His fist hardens, vein pulsing on his neck. “Until she appeared. A woman. Clad in white armor, her face covered in a featureless mask, her hair crimson red. She had been sitting on top of the ruins, hiding in the shadows. She moved in an instant. Above us one moment. Then behind Alec the next. She stabbed him through the back, her sword exploding from his stomach. I entered his Sanctuary, to help him fight, but he was already dead there too. She stood over his corpse, the world around us disintegrating into ashes. The Sanctuary burned, and my friend burned with it.”
Kaden’s eyes glisten in the sun. “I tried to chase her. But she just vanished. One moment she was there. The next gone. As if she faded into shadow. It was as if… as if she had been waiting for us. As if the whole mission was a trap. But how? How could she bring a Corrupted One to the ruins? Or maybe… maybe she knew where we would be, and so she decided to strike. Maybe…”
His words turn to erratic murmurs, and I take his hand, stilling his trembling fingers. He looks at me then, eyes full of rage and sorrow and heartache. “He always wanted to return home. So I took his body back to Uki
ah, the place he grew up. I made sure he was buried at the cemetery near his father and mother.” He says no more, though his tense body sends off waves of anger, like an energy pulse I can practically feel.
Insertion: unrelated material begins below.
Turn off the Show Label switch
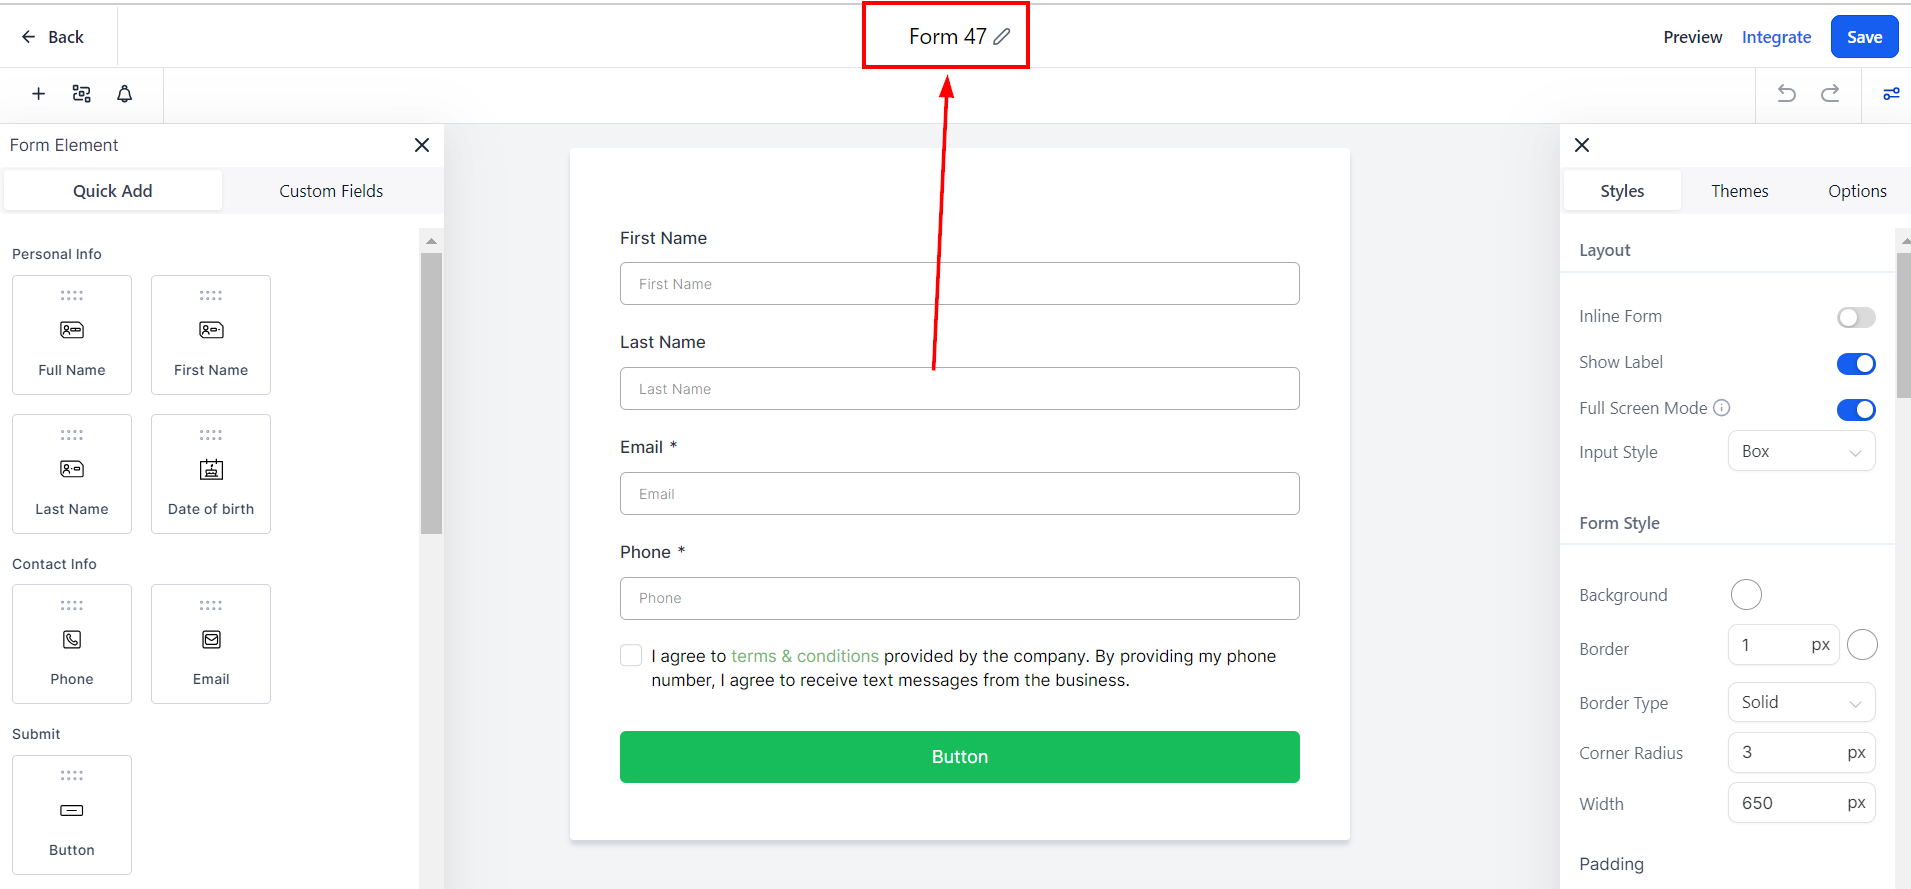Screen dimensions: 1911x889 point(1856,364)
I let the silence linger before asking, "What happened to the woman?”
Kaden shrugs. “Some see her, now and again, clad in that white armor. They say she burned a manor in Al’Kalesh. Sunk a ship in the Frozen Sea. No one knows who she is. Only that she appears as if from nowhere, bringing chaos and death in her wake, and disappears just as quickly. They call her the Outcast now. A ghost on the wind.” He turns his eyes to mine, and they are hard and unyielding. His body is still, focused. A warrior bent on one thing. "I've been tracking her for three years now. Someday, I will find her and make her pay for what she did."
"She's your Pike," I say softly.
He nods his head briefly, then begins walking, into the desert.
After hours of hiking over sand, we arrive at the river that will take us to Al’Kalesh. Kaden says we will have to pass through the city on our way to the Cliff, or waste days going around. By the time we wade into the river to refill our waterskins, tall grass sprouting all around us, my legs are tired, my lungs are dried husks, and the water I sip on tastes strange.
When I say as much to Kaden, he chuckles. "You're used to plastic or glass." He holds up the waterskins. "These are made from the bladders of Boxen."
I wrinkle my nose at that. "What's a Boxen?"
He points past my shoulder, and I turn, following his gaze to the horizon. In the distance, against the backdrop of the blazing sun, a caravan travels over the sands. Two giant beasts, covered in fur, carry large packs upon their backs. Two more pull a huge cart. The animals remind me of bison, but far larger, at least four times the size. Their horns are massive, elaborate things, splitting off at the tips like branches to make intricate shapes. There are symbols and lines and drawings etched into the white horns, difficult to make out, but beautiful.